TASK DIRECTIONS: Which lines of the records below contain the string "Hyundai"? Report each of them.

INPUT MATERIAL:

--------------------------------

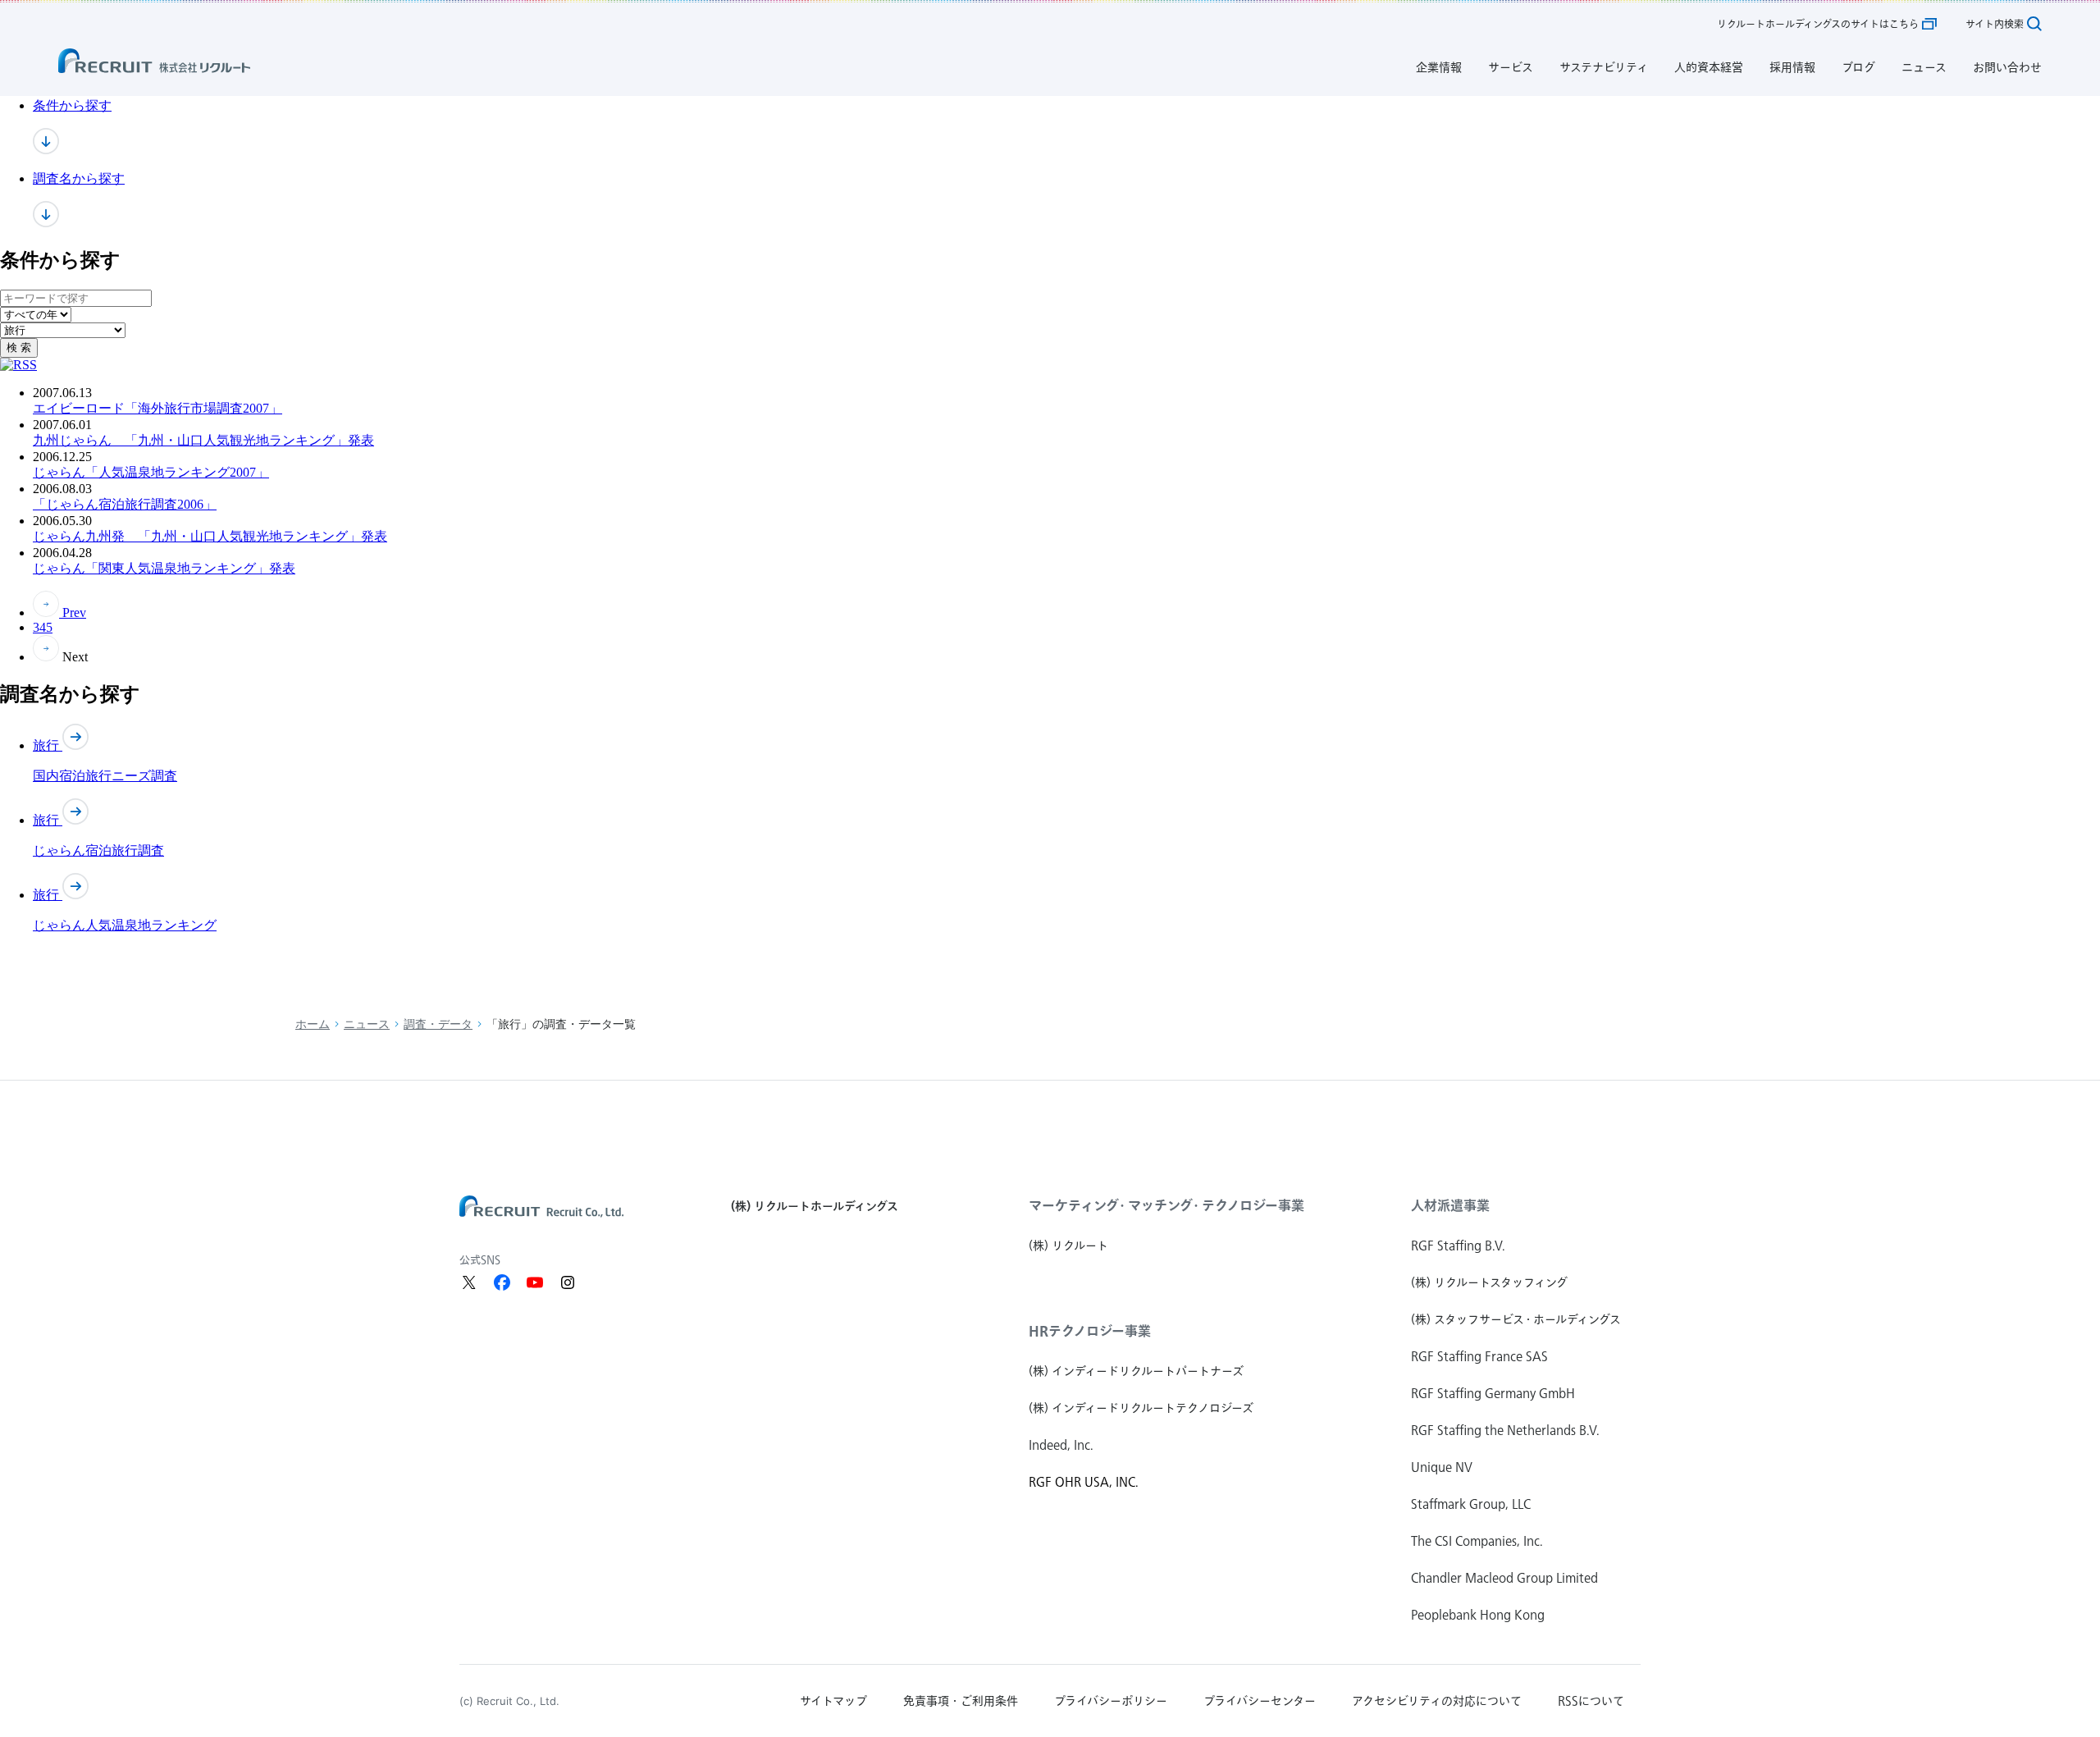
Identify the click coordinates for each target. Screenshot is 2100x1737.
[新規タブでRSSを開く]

--------------------------------

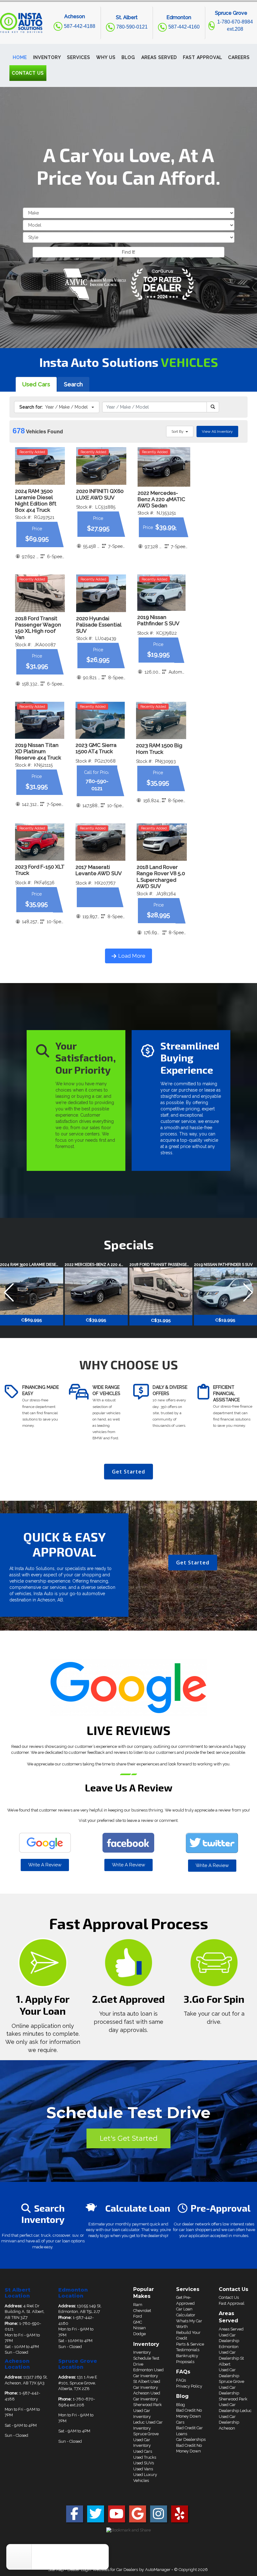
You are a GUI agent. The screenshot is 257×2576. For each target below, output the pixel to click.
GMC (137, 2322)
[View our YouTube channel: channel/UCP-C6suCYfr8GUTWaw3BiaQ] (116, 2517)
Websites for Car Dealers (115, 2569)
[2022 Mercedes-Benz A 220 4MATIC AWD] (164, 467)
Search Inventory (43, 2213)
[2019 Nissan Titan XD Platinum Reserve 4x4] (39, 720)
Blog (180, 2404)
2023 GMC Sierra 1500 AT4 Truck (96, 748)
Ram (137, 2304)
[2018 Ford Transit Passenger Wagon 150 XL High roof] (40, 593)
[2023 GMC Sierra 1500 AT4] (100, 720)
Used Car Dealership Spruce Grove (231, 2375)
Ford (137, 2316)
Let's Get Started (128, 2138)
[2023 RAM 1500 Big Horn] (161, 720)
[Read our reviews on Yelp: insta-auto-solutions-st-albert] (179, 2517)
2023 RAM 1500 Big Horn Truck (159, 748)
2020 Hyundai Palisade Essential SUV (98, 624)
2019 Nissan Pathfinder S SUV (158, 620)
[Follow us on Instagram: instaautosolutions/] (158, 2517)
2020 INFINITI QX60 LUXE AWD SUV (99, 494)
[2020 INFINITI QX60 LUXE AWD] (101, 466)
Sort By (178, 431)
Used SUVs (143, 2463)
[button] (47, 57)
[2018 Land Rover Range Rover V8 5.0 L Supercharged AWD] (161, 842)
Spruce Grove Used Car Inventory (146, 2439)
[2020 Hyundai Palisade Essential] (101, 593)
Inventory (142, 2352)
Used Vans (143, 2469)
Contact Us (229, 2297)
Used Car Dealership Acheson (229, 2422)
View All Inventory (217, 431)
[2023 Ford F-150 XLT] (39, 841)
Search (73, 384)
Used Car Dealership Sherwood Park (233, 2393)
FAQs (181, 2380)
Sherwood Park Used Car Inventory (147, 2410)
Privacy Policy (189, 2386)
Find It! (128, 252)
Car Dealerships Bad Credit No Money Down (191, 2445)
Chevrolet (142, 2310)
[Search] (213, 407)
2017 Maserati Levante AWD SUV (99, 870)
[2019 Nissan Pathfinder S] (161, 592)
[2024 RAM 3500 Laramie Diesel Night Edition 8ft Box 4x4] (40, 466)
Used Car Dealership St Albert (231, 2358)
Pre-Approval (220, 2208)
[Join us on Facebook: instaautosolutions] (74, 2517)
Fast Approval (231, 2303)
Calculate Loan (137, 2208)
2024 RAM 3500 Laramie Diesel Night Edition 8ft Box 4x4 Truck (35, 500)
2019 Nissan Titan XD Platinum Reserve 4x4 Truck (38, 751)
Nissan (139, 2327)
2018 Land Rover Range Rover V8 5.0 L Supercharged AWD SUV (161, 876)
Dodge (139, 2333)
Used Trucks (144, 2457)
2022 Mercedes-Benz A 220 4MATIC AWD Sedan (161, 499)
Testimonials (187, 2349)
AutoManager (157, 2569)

--------------------------------

RESULT BELOW:
2020 Hyundai Palisade Essential SUV (98, 624)
[2020 Hyundai Palisade Essential] (101, 593)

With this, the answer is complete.